Nothing from /usr for my udevadm, dunno why yours have that dep.

----------

## weiypan_us

My problem has been worked around by down grade udev back to udev-233 from udev-236. 

Still wonder why udev-236 not work on my machine.

----------

## krinn

Try eudev, it sucks less.

----------

## weiypan_us

Thanks krinn for advice, my box has migrated to eudev.

----------

## krinn

Your problem is fix with eudev?

----------

## weiypan_us

Hi Krinn, unlike udev-236, I didn't encounter any problem afrer move onto eudev  3.2.5.

----------

## krinn

You could mark title solve.

But you should also knows that eudev is base on udev, and follow it.
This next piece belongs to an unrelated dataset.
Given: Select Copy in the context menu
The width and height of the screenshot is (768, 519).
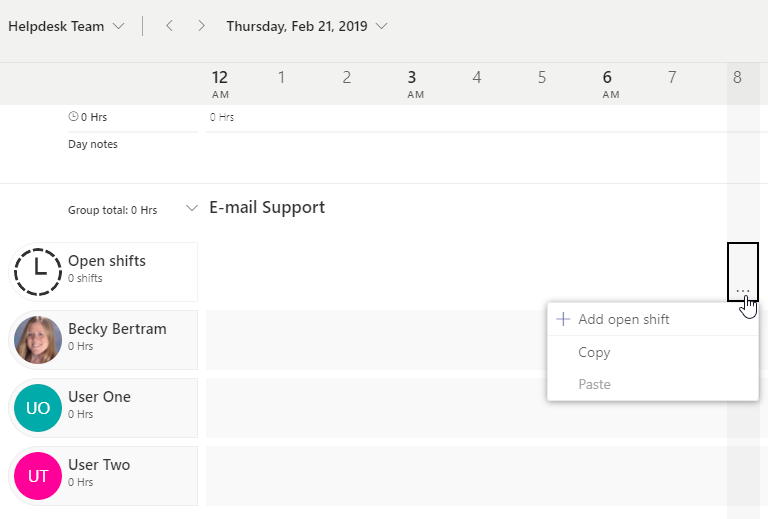Looking at the screenshot, I should coord(594,352).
What i mean by that is eudev version X is udev version X-? code, and newer version of eudev will at a time reach the udev version that break /usr.

So you should:

* prepare and plan to migrate your configuration, because you have win delays, but the problem will be back.

* as part of "prepare", you may try ring a bell to eudev's devs about the issue to warn them against it, and have a future versions of eudev not doing the same shit as udev.
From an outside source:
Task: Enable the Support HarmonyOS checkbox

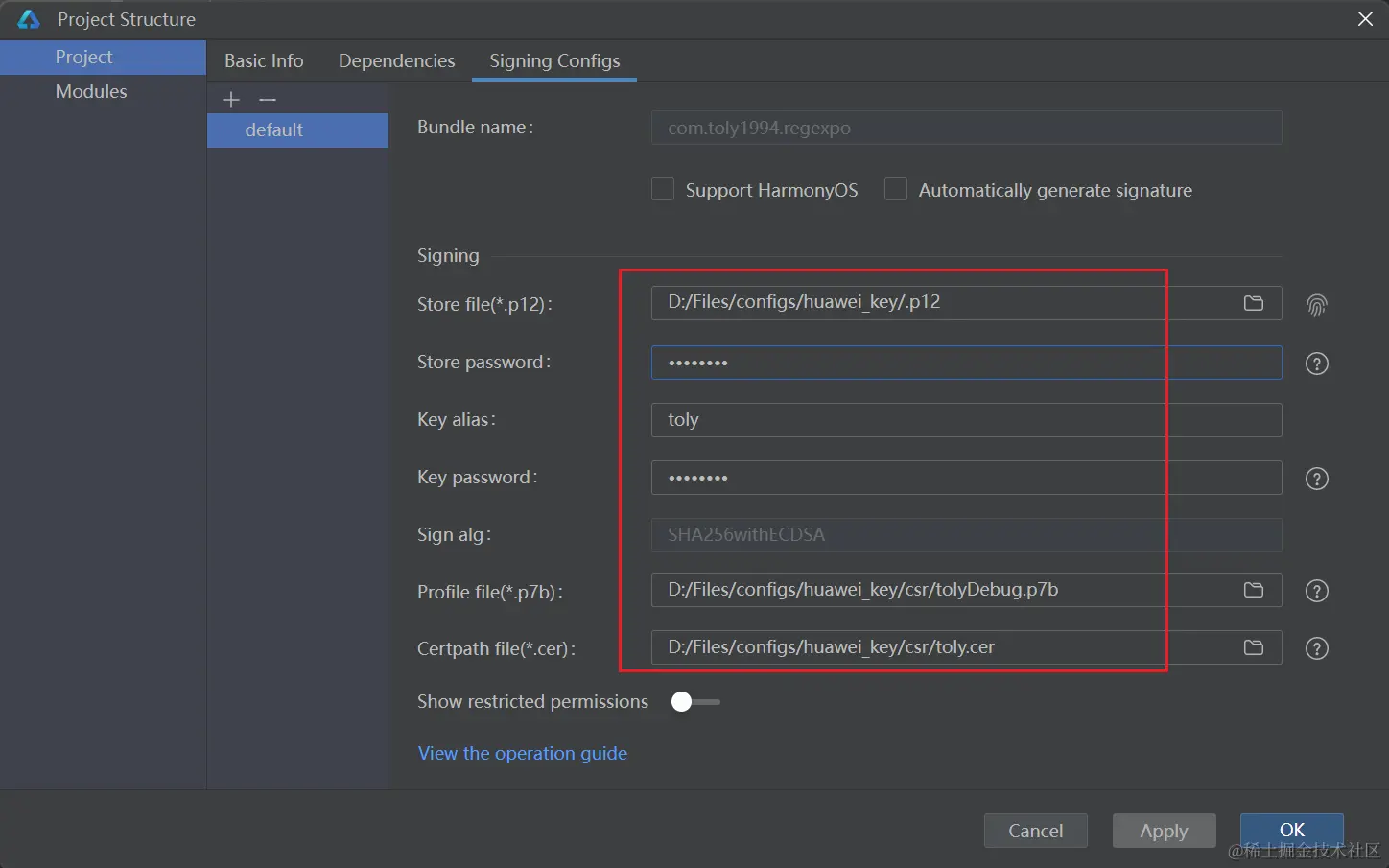Action: point(663,190)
* do nothing and hope eudev's devs may see the problem and fix it.

* do nothing and eudev's devs may see the problem but won't fix it (if nobody complains, there's nothing to fix).
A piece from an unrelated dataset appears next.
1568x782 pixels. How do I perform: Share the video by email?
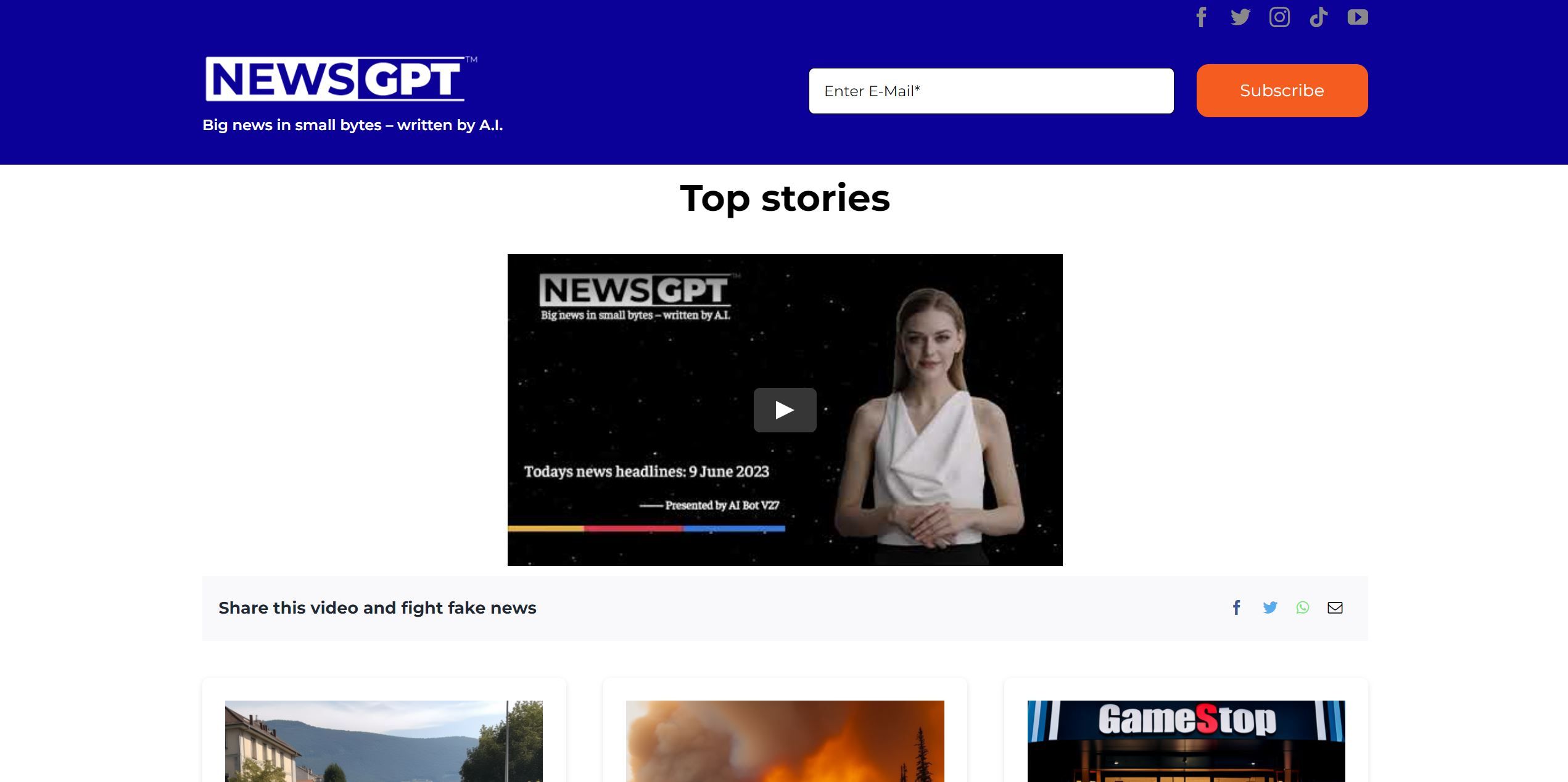click(x=1335, y=607)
So it's important that you do that "prepare" step, you should ring eudev's devs bell about it and see what they have to say ; if they tell you they won't fix that, you will be in trouble again, portage personal overlay may gives you a few more time, but your setup is in a dead end and either you should look at changing it or use another dev manager.

Note that because of the stupid decision from council eudev's devs have no need to fix it and it's only up to them to do it or not.

----------